◆ **THE TASK**:
Every line of the data that contains the string "agent" must be copied.

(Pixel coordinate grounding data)
----

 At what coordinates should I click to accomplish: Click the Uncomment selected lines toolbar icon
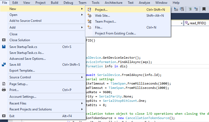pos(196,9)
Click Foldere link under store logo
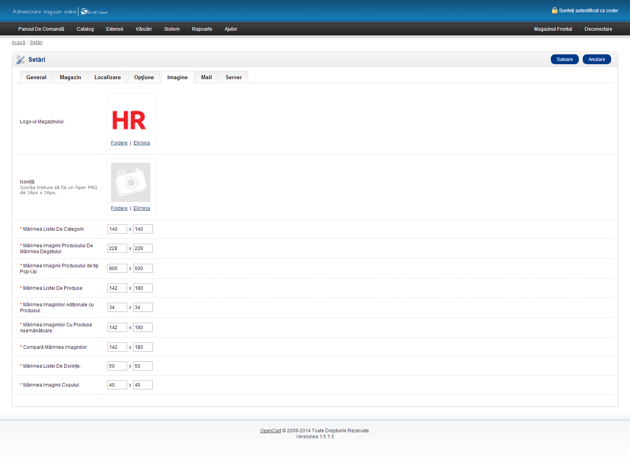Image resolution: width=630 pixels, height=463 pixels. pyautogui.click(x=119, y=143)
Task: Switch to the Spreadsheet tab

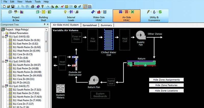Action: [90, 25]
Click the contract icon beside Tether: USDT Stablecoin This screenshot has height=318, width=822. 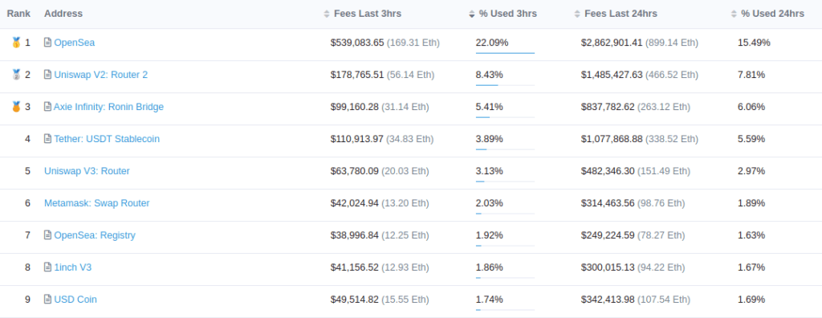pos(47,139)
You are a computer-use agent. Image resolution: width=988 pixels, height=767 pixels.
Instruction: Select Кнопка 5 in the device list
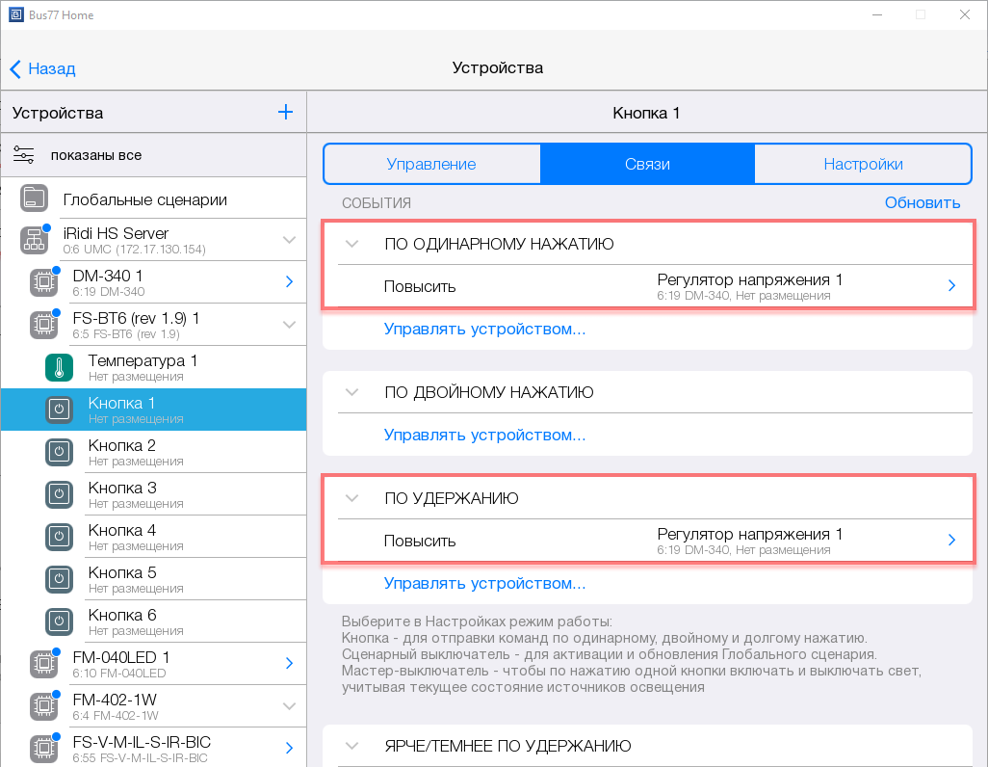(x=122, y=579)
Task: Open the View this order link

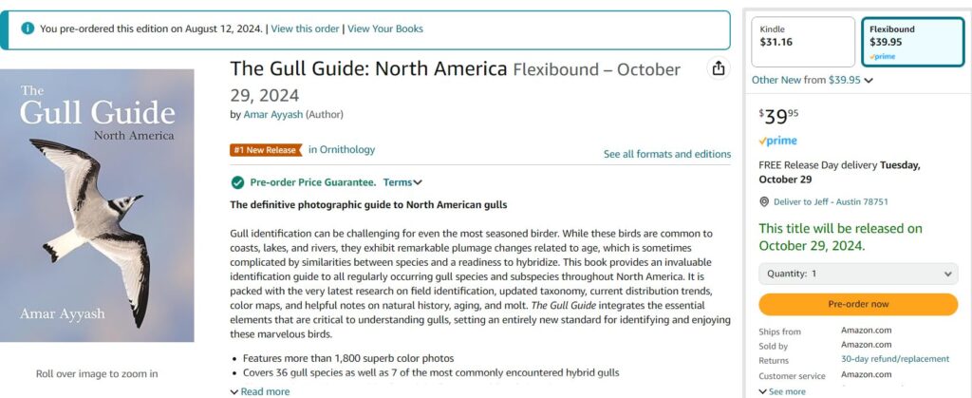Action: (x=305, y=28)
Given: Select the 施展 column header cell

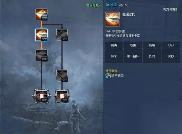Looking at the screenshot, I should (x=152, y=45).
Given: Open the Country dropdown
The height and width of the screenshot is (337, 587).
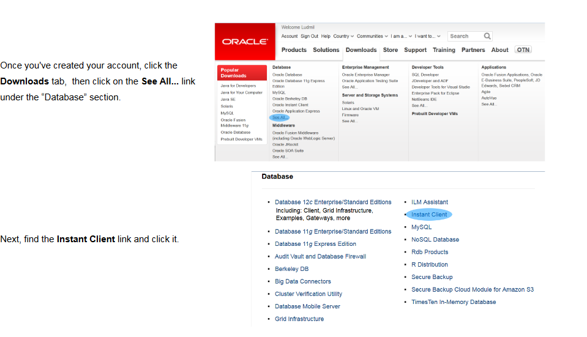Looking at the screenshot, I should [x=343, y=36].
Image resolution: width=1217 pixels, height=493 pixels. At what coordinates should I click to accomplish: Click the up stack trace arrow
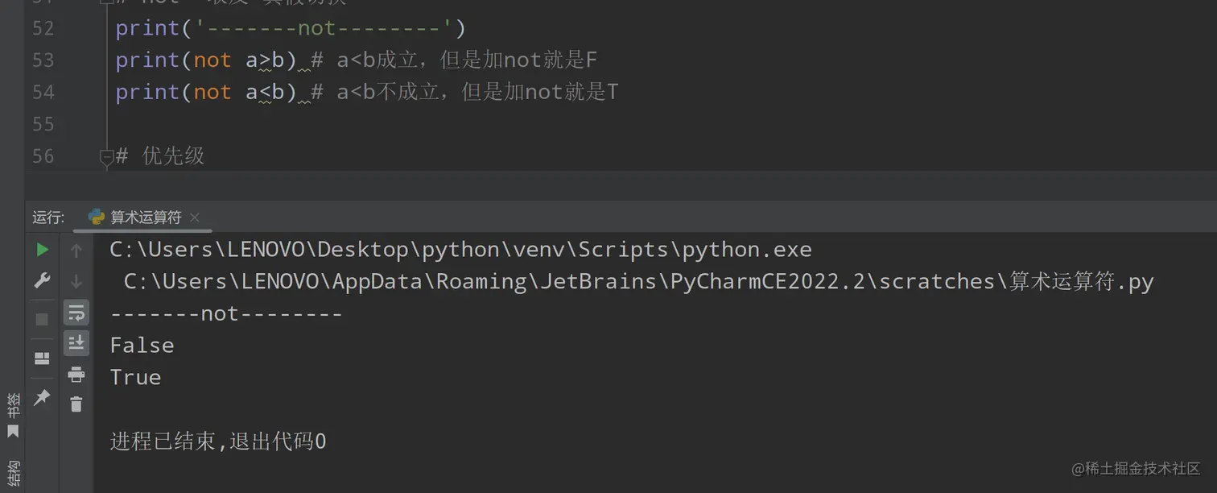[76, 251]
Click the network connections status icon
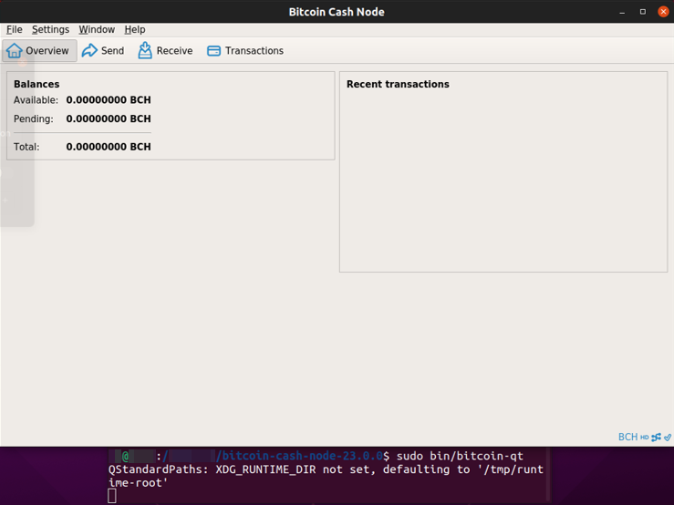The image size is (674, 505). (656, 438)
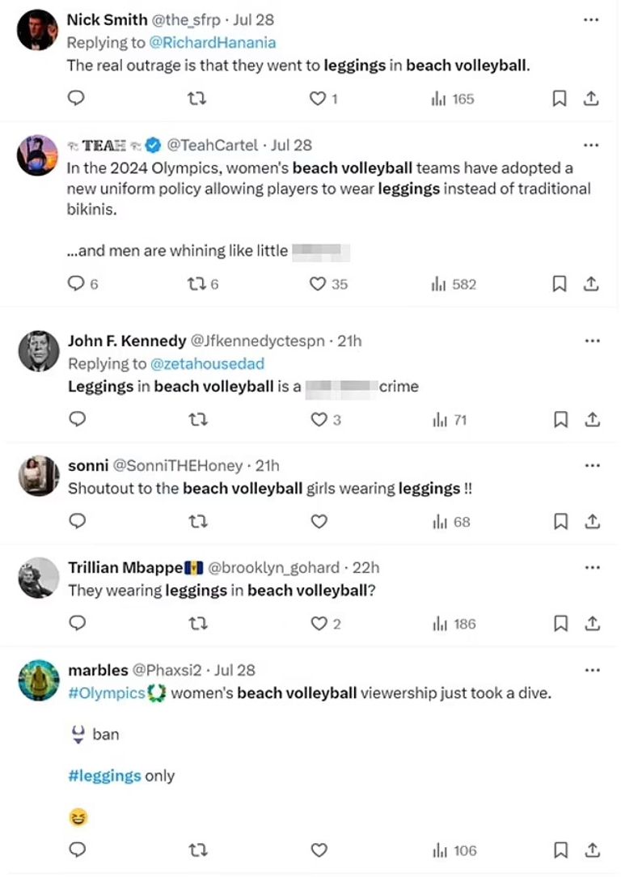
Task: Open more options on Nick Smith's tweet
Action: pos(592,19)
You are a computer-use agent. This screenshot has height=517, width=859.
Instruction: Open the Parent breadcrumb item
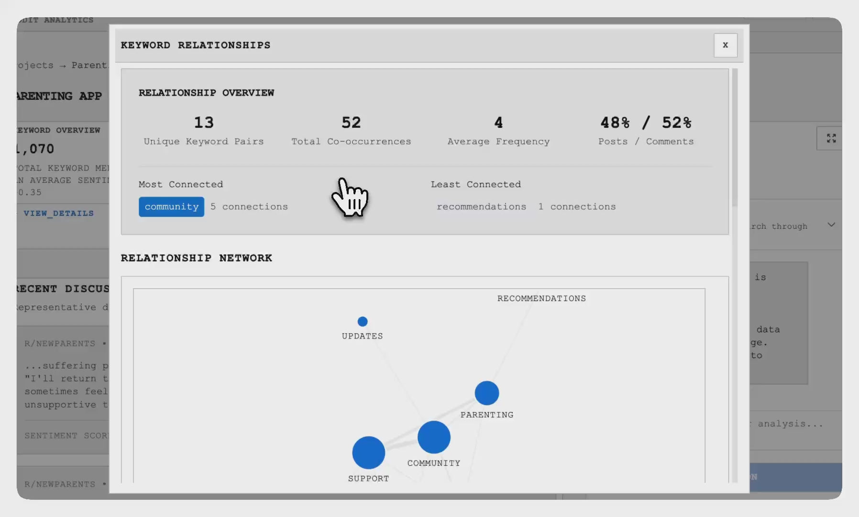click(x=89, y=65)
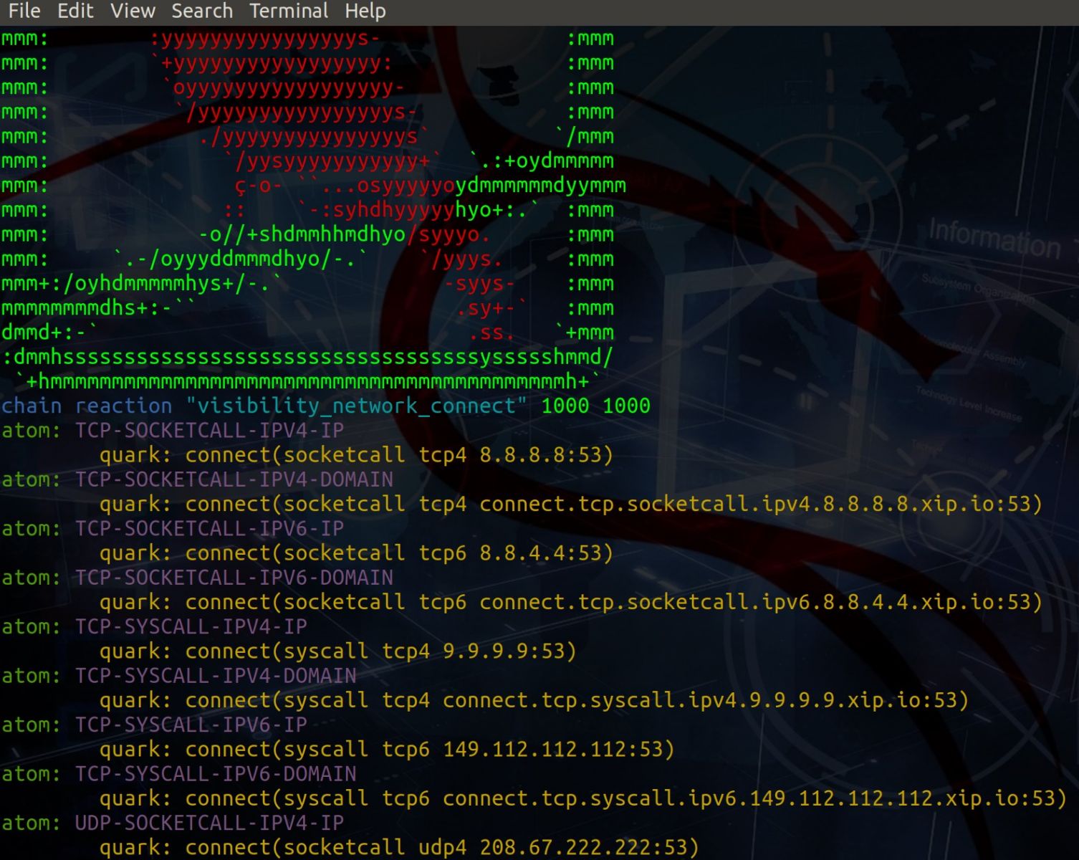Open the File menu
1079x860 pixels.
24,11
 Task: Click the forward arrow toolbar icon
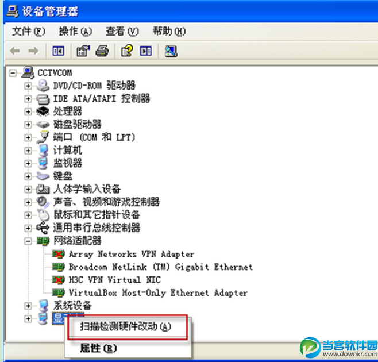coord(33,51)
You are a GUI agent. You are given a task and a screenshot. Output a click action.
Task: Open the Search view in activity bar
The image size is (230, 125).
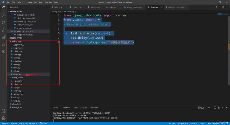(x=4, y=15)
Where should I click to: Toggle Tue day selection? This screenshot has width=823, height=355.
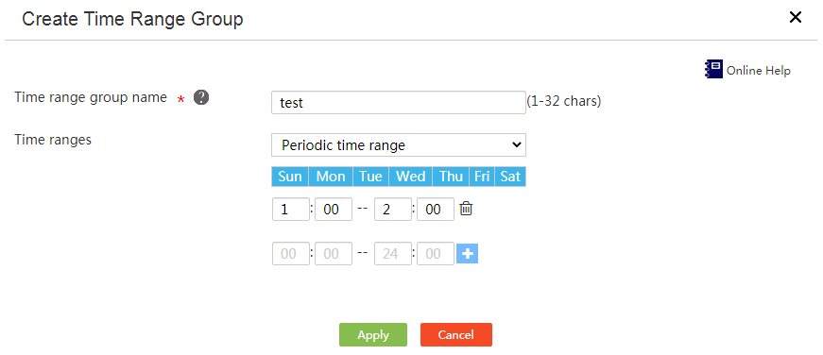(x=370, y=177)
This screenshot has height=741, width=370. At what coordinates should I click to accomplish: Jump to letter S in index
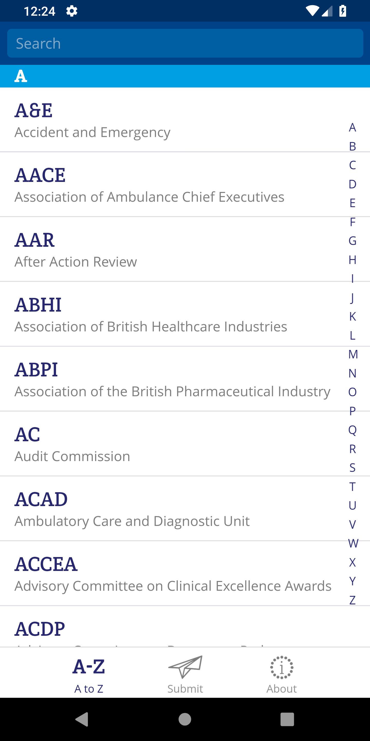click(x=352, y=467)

----

◆ **SOLUTION TO THE EXERCISE**:
You are a computer-use agent. Image resolution: width=988 pixels, height=767 pixels.
You are a computer-use agent. This screenshot has height=517, width=859.
You are a GUI agent. You are given a task and a screenshot. Output a click action.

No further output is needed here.